_Exercise:_ Which lines run from the start of the data below to the line containing "Sort channels by Last Value (Volume) header"? Set them down exactly, with none added.

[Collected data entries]
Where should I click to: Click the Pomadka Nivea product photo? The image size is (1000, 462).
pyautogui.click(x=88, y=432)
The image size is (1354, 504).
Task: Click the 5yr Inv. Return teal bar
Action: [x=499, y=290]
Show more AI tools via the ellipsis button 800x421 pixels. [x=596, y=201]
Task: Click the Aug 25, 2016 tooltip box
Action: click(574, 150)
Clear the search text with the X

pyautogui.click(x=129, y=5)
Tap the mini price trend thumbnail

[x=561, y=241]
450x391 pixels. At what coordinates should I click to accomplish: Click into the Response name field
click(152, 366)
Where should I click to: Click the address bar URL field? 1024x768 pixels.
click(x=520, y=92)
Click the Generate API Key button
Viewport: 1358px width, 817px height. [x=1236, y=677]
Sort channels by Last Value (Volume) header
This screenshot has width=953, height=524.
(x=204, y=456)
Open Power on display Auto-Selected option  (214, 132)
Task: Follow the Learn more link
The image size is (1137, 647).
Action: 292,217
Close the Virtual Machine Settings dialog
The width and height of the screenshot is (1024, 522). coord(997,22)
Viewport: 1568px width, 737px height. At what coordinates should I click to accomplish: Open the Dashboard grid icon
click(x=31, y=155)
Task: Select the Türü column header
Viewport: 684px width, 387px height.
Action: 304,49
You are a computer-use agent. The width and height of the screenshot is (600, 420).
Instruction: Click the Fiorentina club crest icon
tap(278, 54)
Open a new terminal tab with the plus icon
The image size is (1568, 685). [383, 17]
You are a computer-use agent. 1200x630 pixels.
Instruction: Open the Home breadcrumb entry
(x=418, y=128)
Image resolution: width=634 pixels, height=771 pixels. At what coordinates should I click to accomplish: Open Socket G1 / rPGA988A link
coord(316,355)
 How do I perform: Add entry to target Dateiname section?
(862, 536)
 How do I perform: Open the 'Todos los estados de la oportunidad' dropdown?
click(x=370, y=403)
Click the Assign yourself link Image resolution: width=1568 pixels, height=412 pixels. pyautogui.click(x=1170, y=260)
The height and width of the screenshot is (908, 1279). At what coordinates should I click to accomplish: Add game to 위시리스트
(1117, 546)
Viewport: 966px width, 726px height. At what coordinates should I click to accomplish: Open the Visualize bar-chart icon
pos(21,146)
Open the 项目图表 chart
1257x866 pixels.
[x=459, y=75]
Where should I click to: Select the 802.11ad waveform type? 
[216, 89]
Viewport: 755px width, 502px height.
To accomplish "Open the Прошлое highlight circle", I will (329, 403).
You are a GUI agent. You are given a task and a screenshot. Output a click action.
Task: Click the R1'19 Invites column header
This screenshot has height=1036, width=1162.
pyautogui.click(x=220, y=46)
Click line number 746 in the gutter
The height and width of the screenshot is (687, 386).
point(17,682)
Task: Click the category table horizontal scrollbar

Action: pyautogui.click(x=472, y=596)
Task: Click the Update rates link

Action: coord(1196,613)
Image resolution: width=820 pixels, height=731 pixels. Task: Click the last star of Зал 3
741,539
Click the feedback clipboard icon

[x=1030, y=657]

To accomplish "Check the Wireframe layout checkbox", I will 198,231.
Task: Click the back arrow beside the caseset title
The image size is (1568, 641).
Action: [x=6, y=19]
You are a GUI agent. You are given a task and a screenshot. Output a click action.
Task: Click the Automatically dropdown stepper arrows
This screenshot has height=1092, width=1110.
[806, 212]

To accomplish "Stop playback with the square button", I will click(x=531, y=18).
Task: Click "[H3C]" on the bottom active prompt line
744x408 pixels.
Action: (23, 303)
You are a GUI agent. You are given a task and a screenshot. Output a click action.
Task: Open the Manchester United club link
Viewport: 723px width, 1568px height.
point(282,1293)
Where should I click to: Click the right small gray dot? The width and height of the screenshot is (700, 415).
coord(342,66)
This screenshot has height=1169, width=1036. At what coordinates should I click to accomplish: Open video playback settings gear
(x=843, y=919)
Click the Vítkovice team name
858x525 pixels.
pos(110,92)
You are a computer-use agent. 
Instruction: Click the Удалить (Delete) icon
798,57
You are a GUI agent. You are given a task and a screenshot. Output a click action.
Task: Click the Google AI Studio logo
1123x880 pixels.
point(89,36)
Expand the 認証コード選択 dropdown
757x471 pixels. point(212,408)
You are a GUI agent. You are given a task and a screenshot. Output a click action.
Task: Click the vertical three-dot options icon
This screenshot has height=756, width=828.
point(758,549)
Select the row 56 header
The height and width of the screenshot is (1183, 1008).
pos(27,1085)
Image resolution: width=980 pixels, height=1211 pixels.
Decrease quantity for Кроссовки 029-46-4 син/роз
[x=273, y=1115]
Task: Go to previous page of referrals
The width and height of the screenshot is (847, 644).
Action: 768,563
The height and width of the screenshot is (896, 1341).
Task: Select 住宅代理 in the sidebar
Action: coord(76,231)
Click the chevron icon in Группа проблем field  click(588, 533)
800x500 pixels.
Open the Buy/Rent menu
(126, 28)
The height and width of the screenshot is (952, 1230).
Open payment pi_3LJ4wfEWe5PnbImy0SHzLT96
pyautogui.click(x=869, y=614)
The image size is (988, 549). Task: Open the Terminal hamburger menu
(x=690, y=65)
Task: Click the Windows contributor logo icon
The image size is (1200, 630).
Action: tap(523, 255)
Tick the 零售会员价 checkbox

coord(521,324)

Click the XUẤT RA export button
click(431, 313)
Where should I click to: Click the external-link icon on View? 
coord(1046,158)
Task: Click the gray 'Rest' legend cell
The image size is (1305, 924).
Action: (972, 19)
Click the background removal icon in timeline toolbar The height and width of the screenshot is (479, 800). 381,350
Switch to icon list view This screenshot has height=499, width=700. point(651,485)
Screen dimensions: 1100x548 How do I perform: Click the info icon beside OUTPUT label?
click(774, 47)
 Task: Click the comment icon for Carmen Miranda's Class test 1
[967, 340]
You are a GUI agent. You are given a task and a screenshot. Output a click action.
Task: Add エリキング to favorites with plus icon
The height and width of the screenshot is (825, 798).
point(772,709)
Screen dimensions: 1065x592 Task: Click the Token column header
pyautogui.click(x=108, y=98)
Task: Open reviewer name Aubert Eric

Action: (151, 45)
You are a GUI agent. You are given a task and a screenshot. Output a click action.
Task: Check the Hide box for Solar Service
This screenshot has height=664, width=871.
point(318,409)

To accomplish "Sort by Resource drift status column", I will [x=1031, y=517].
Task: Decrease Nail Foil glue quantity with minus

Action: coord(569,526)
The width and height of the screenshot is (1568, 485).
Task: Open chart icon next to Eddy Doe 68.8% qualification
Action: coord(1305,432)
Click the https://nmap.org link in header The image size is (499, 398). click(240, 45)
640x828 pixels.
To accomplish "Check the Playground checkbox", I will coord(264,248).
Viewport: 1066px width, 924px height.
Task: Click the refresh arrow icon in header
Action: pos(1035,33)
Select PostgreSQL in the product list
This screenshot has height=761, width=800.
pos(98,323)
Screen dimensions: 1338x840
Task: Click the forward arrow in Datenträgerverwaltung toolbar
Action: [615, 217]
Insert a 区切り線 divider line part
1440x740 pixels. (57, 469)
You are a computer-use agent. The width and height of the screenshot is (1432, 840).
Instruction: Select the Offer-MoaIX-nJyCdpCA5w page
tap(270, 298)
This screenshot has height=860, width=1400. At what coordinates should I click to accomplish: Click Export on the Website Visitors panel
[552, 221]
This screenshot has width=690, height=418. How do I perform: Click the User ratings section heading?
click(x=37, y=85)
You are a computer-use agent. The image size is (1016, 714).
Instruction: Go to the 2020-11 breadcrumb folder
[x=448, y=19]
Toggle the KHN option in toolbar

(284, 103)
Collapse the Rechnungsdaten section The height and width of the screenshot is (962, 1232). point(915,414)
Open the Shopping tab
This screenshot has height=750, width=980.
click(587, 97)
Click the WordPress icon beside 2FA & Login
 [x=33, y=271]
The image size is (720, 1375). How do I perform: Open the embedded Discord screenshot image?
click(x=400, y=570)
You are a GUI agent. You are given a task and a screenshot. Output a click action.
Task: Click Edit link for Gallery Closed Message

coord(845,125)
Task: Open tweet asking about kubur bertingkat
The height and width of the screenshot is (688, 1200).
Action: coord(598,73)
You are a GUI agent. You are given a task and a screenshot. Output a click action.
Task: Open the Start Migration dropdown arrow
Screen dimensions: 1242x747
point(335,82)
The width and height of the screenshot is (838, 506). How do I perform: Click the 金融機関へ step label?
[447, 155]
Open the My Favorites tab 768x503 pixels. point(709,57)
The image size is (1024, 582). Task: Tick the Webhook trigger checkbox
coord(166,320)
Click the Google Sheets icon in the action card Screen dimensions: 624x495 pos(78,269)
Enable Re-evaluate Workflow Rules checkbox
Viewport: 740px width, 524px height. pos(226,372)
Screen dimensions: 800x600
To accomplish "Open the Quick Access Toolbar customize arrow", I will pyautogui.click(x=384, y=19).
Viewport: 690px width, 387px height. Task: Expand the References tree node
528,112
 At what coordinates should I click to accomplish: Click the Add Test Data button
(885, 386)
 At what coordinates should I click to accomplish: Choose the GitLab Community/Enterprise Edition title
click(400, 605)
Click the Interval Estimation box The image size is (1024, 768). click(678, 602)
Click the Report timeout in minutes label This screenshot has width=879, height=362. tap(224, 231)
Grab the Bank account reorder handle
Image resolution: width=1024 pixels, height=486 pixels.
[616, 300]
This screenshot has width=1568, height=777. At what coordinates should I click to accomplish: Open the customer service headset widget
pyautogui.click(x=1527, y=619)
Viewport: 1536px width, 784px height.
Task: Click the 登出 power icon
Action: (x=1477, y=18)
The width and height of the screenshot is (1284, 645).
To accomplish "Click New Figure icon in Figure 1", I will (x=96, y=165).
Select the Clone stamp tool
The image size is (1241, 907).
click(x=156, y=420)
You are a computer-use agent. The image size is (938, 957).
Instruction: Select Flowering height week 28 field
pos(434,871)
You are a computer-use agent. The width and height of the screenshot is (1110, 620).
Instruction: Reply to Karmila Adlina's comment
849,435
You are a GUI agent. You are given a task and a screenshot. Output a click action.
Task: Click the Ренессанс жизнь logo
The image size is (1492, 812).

_Worked solution:_
Where should I click to: Click the Pomadka Nivea product photo? The image size is (1000, 462).
pyautogui.click(x=88, y=432)
The image size is (1354, 504).
Task: Click the 5yr Inv. Return teal bar
Action: [x=499, y=290]
Show more AI tools via the ellipsis button 800x421 pixels. [x=596, y=201]
Task: Click the Aug 25, 2016 tooltip box
Action: click(574, 150)
Clear the search text with the X

pyautogui.click(x=129, y=5)
Tap the mini price trend thumbnail

[x=561, y=241]
450x391 pixels. At what coordinates should I click to accomplish: Click into the Response name field
click(152, 366)
Where should I click to: Click the address bar URL field? 1024x768 pixels.
click(x=520, y=92)
Click the Generate API Key button
Viewport: 1358px width, 817px height. [x=1236, y=677]
Sort channels by Last Value (Volume) header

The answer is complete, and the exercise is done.